→ **ASSIGNMENT**
Every entry needs to be reproduced exactly.

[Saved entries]
────────
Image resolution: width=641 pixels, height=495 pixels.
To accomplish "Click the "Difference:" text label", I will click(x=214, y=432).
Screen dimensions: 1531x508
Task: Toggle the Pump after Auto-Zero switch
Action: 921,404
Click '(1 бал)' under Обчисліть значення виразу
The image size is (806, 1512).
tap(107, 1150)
────────
→ **YOUR RESPONSE**
Image resolution: width=641 pixels, height=495 pixels.
To accomplish "Click the "Difference:" text label", I will click(x=214, y=432).
Screen dimensions: 1531x508
Task: Toggle the Pump after Auto-Zero switch
Action: 921,404
Click '(1 бал)' under Обчисліть значення виразу
The image size is (806, 1512).
tap(107, 1150)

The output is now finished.